IM KAMPFKUNSTZENTRUM: Kanal des Todes
„Du musst den Kanal des Todes freimachen“, sagt er. Ein Tritt, eine Faust, durchgezogene Schläge. Ich stehe vor ihm wie Gummi. Biege meinen Körper nach links, nach rechts, nach hinten. „Sehr gut“, sagt der Trainer, der nicht Trainer heißt, sondern Sifu. Die Lektion ist einfach: Ist der andere stärker, versuche gar nicht erst, ihn zu besiegen. Winde dich wie ein Aal, sehe aus wie ein Idiot. Hauptsache, es tut nicht weh, Hauptsache, er zertrümmert dich nicht. Warte, bis ihm die Kraft ausgeht.
„Partnerwechsel!“ dröhnt es durch den Raum. Vor mir nun ein Koloss. Ein Koloss, von dem ich weiß, er leidet unter dem Obelix-Syndrom. Der hat schon drei Sandsäcke aus der Decke gehauen, hat man mir erzählt. Der kann seine Kraft nicht einschätzen. Er steht vor mir und tut schlaff. Das ist ihm alles zu doof, ich bin ihm zu doof, keine Muskeln, keine Ahnung, keine Technik. Ich hole aus, mit dem ganzen Körper.
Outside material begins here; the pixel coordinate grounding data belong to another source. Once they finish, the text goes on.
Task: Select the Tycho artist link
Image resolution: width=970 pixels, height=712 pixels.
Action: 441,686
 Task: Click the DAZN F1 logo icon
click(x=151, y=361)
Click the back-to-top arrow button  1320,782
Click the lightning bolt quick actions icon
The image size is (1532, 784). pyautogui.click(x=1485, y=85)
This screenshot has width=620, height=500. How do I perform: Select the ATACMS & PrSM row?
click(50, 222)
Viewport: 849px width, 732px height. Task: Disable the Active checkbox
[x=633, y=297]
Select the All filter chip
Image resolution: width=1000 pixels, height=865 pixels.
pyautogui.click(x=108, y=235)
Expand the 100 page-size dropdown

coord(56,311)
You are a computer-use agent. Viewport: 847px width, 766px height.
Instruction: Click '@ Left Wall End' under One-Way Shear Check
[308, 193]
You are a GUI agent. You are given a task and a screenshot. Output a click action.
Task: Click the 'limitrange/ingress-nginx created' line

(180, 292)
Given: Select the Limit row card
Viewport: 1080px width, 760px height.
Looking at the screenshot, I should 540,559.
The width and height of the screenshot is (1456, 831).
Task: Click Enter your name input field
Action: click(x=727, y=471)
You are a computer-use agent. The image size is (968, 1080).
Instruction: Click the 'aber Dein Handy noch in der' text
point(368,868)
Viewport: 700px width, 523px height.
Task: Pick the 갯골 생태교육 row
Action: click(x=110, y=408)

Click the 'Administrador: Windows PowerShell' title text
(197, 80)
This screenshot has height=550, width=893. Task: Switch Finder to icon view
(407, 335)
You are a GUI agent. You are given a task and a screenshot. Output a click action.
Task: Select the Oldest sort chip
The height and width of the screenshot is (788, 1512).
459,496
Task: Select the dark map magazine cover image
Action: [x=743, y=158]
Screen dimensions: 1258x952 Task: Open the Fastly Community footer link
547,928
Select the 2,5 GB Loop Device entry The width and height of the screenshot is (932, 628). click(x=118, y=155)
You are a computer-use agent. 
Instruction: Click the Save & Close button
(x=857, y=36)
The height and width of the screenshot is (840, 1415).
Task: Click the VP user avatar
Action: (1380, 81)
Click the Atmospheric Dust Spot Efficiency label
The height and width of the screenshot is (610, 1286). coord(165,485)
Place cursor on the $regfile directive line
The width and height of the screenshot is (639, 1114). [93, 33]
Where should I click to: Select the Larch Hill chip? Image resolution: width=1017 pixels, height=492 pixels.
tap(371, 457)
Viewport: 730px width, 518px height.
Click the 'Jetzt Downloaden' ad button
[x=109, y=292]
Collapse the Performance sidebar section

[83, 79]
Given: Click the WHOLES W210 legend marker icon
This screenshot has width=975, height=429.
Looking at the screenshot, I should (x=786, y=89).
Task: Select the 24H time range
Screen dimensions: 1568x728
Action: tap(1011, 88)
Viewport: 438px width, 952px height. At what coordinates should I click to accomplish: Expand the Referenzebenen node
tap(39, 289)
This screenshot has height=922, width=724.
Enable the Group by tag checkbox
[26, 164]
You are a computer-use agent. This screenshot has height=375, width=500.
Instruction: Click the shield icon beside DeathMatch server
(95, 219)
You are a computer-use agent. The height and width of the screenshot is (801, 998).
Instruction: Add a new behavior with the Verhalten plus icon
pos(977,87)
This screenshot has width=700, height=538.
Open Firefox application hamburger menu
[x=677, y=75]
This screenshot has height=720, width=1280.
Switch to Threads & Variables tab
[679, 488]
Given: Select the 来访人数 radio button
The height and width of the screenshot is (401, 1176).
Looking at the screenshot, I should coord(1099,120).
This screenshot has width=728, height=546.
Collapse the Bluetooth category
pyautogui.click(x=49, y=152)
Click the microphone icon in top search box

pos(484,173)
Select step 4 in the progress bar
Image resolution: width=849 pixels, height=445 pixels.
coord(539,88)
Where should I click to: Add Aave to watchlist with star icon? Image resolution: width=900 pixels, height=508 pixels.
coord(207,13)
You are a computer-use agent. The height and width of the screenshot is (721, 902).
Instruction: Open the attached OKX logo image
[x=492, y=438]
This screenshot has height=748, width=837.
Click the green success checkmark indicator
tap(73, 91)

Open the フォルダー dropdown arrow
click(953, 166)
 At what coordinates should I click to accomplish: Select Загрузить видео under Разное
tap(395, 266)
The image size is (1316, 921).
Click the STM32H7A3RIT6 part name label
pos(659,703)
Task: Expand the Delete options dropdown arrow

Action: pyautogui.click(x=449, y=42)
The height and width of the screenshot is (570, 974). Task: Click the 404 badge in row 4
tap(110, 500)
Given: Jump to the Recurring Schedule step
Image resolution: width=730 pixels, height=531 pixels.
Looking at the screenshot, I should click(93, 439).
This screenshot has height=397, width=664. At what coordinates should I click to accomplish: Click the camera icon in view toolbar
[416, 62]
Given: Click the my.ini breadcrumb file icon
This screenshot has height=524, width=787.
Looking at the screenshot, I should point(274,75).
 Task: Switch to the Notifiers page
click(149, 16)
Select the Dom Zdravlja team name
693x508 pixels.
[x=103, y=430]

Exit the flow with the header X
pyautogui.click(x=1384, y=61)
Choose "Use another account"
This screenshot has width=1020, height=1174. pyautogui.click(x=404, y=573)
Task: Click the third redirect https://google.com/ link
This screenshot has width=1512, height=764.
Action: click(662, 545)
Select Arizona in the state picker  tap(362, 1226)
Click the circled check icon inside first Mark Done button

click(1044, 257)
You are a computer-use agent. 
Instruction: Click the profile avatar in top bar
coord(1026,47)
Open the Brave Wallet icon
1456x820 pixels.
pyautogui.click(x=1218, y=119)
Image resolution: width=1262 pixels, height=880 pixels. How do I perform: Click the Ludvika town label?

Er bewegt sich keinen Millimeter. „Ich hab keinen Bock, zu tanzen“, sagt der Koloss. „Ich auch nicht“, sage ich. Wer will schon tanzen. Das hier nennt sich Kampfsport, genauer Kampfkunstzentrum. Muss ja immer gleich alles Kunst sein. Fast alle Männer hier arbeiten an Türen. Das wird sich noch als praktisch erweisen, denke ich. Noch ein paar Wochen, und ich komme in jeden zweiten Kreuzberger Club mit Handschlag rein.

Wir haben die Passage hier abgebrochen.